Logo Université Laval Logo Université Laval
EN

« Une invention capitale de la démocratie grecque : la représentation proportionnelle dans le Conseil des Cités et des Fédérations » par Denis Knoepfler

Lundi 20 juin, 15 h 30, (Pavillon Félix-Antoine-Savard, salle 413)

Résumé

Aux yeux du grand public, et de la plupart des historiens eux-mêmes, l’essence de la révolution démocratique survenue à Athènes vers 500 av. J.-C. réside dans le pouvoir subitement conféré à une Assemblée du Peuple (ekklèsia). Mais ne serait-ce pas là une vision des choses un peu simpliste, qui dissimulerait un changement politique en réalité beaucoup plus important, quoique moins spectaculaire? De fait, on a mis beaucoup de temps à comprendre que le principal organe démocratique des cités et des confédérations de la Grèce antique était, au-delà des apparences, un conseil délibératif (boulè ou synédrion) composé d’un nombre certes relativement élevé mais néanmoins strictement déterminé de membres, qui représentaient les parties constitutives de l’État selon un système proportionnel très sophistiqué (dont l’origine, du reste, pourrait devoir être cherchée ailleurs qu’à Athènes : par exemple en Béotie ou dans l’île d’Eubée). C’est cette structure fédérative et représentative, adoptée plus tard par la Confédération des Lyciens (Asie Mineure), qui a fait l’admiration d’un Montesquieu au XVIIIe siècle, et c’est par là que la démocratie grecque - en dépit de ses carences souvent mises en évidence, avec quelque complaisance, par les Modernes - conserve toute sa valeur de modèle pour les États d’aujourd’hui, quelle que soit leur taille. 

Bio-bibliographie

Historien et archéologue suisse (Université de Neuchâtel), ancien membre étranger de l’École française d’Athènes et docteur d’État de l’Université de Paris-Sorbonne, est connu avant tout comme épigraphiste, c’est-à-dire comme spécialiste des inscriptions de la Grèce antique. Ses premiers travaux ont porté sur les institutions de la Béotie et de l’île d’Eubée (Hyettos de Béotie et la chronologie des archontes fédéraux, 1976; Comptes et inventaires dans la cité grecque, 1986; Décrets érétriens de proxénie et de citoyenneté, 2001; La patrie de Narcisse, 2010), sans parler d’une centaine d’articles (dont un mémoire intitulé « Un modèle d’une belle République fédérative? Montesquieu et le système politique des Lyciens », paru dans le Journal des Savants, 2013). Depuis quelques années, il assume la responsabilité scientifique des fouilles menées par l’École suisse d’archéologie en Grèce sur le site du sanctuaire d’Amarynthos (Eubée). Ses plus récents travaux sont consacrés à des documents athéniens : ainsi un célèbre « Décret sur la kréanomia des Petites Panathénées », où il peut montrer sur quelle base politique, jusqu’ici méconnue, les viandes sacrifiées à la déesse Athéna étaient partagées entre les citoyens (Journal des Savants, 2016, à l’impression). Il est l’un des contributeurs du récent ouvrage de synthèse sur les États fédéraux grecs édité par H. Beck (Montréal) et P. Funke (Münster), Federalism in Greek Antiquity, Cambridge, 2015, et contribue annuellement au « Bulletin épigraphique » de la Revue des Études Grecques.

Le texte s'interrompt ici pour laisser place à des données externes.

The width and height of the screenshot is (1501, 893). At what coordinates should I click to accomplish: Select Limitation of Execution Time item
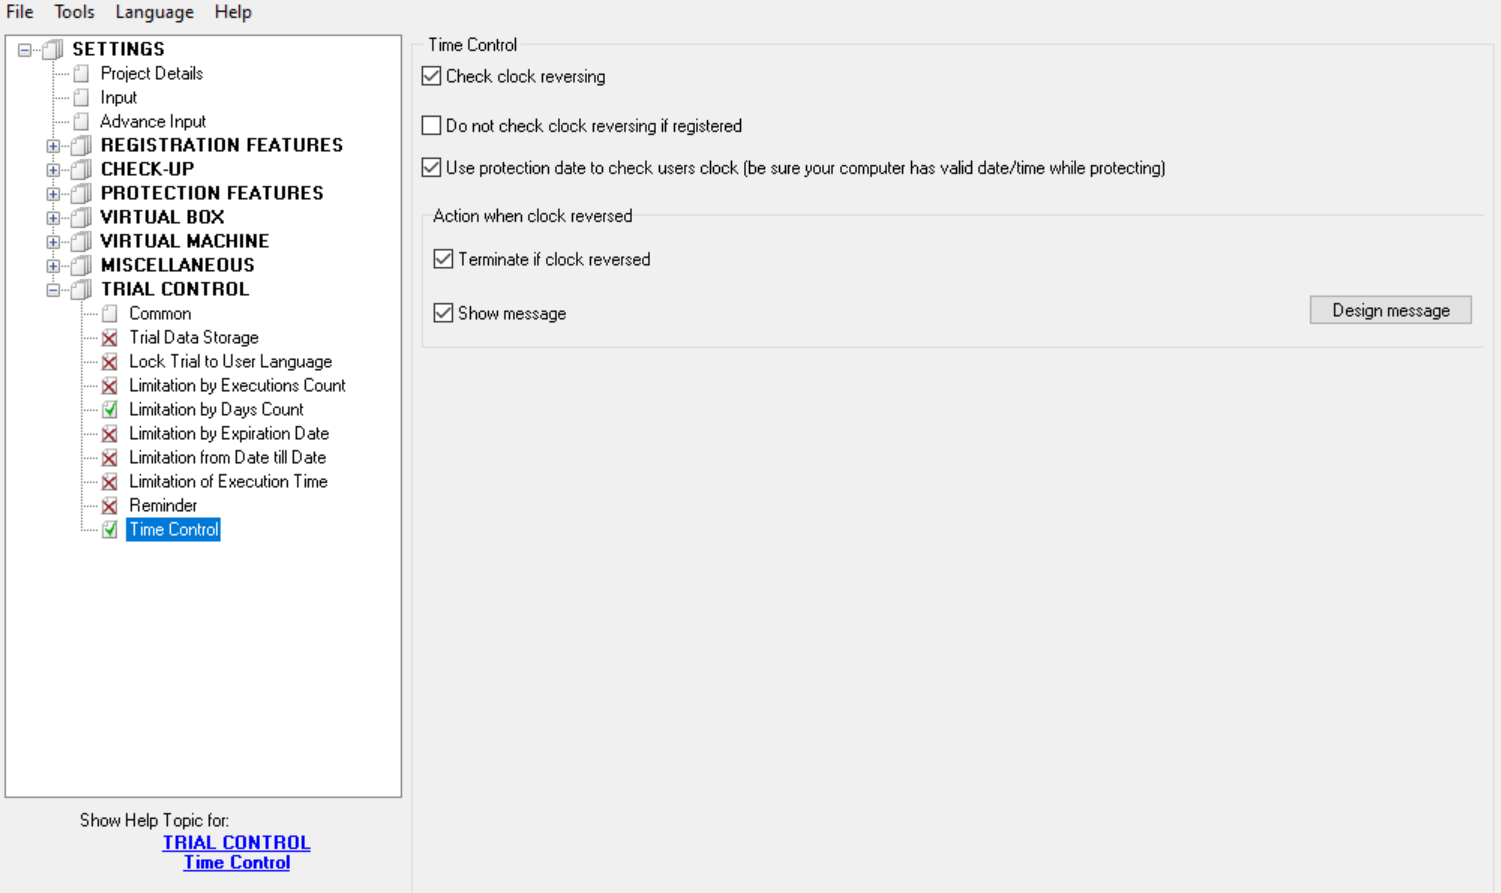click(x=228, y=482)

Le professeur Denis Knoepfler a été titulaire de 2003 à 2014 de la chaire « Épigraphie et histoire des cités grecques » au Collège de France. Il est associé étranger de l’Académie des Inscriptions et Belles-Lettres, Paris, Corresponding Fellow of the British Academy, Londres, Korrespondent-Mitglied des Deutschen Archäologischen Instituts, Berlin, Epitimos Synédros de la Société archéologique d’Athènes, etc.